__Task goal__. On how many lines of the records below does the string "Uncheck" appear? Reply with only the number.

__Stored data entries__.

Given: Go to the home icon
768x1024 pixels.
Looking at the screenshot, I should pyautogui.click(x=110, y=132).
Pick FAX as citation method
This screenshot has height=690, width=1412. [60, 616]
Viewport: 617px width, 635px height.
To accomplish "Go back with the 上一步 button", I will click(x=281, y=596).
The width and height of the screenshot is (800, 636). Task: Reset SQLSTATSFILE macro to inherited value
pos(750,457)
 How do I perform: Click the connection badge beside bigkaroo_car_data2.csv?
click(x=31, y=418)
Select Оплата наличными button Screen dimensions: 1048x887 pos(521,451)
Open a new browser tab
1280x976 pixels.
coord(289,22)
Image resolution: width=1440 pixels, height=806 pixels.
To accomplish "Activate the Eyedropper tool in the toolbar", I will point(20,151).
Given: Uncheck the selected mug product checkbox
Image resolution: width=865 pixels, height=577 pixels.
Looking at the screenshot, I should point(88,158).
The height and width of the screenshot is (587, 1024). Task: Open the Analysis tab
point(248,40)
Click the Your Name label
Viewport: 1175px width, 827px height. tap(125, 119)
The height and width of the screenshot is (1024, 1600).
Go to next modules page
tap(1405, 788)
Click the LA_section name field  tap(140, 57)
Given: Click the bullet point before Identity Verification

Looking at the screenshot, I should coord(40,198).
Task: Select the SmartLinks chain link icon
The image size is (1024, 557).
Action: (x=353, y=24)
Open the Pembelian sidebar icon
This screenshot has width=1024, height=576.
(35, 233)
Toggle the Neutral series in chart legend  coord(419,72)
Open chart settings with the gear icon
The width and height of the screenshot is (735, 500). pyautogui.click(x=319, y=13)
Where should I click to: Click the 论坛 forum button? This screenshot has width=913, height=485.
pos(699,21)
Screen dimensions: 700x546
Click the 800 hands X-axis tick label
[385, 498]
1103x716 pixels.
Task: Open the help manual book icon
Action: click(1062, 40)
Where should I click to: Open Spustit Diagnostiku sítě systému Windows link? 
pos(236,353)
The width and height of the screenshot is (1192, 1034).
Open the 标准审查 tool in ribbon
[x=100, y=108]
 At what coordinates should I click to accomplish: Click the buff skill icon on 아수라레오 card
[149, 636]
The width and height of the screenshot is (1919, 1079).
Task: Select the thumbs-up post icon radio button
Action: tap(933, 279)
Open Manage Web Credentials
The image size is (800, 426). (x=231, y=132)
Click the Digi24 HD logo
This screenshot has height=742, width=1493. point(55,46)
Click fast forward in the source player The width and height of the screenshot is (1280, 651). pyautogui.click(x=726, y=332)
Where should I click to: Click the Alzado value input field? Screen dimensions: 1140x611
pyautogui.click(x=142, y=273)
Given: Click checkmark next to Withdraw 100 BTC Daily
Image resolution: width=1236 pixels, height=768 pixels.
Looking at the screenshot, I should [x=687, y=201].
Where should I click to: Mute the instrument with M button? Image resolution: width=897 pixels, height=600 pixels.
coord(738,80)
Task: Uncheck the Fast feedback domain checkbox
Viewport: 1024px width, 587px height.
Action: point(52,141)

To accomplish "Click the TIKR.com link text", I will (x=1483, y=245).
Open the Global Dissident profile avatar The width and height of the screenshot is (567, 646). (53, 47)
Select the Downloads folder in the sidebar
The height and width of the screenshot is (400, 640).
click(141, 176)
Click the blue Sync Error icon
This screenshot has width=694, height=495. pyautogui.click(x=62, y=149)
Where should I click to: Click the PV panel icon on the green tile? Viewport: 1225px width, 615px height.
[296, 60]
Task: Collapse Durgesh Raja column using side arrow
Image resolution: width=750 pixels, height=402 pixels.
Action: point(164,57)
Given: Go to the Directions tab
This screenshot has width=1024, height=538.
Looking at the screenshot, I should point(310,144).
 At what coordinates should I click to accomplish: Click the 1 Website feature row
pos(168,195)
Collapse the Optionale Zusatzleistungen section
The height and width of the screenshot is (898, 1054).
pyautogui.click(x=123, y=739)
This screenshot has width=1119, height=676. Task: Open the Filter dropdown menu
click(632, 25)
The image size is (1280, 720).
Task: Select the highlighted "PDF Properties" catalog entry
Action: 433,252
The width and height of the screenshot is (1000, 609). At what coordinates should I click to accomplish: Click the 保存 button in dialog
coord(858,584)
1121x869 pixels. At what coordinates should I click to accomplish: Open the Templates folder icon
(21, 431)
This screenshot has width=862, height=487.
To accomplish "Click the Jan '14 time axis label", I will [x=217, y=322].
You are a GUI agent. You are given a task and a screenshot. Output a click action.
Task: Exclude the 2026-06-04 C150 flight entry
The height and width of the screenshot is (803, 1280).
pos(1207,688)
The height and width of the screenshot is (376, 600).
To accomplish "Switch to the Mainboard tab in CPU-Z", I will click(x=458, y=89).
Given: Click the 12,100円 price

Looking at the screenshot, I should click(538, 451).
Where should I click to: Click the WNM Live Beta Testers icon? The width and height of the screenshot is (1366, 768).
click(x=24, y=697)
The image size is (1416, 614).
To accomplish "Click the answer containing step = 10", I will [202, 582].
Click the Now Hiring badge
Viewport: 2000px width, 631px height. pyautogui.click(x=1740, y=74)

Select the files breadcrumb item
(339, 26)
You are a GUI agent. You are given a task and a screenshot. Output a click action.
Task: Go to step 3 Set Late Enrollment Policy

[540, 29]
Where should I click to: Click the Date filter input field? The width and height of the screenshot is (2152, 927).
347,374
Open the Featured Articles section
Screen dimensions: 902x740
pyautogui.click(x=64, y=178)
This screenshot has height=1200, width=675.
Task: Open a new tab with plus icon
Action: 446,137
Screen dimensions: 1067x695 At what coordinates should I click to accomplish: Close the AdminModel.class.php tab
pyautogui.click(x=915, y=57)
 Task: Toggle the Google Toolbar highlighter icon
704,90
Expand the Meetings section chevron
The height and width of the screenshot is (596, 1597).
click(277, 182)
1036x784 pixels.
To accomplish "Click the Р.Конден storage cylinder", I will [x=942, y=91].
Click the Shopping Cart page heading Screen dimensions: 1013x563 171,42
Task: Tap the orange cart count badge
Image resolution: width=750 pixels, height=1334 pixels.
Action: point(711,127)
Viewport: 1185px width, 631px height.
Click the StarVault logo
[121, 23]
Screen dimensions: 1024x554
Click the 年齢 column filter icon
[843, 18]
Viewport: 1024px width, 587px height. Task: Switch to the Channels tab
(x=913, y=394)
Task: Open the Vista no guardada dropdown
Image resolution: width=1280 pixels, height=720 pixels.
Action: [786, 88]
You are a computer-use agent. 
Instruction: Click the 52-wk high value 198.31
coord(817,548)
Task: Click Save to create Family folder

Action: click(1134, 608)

__Output__. 2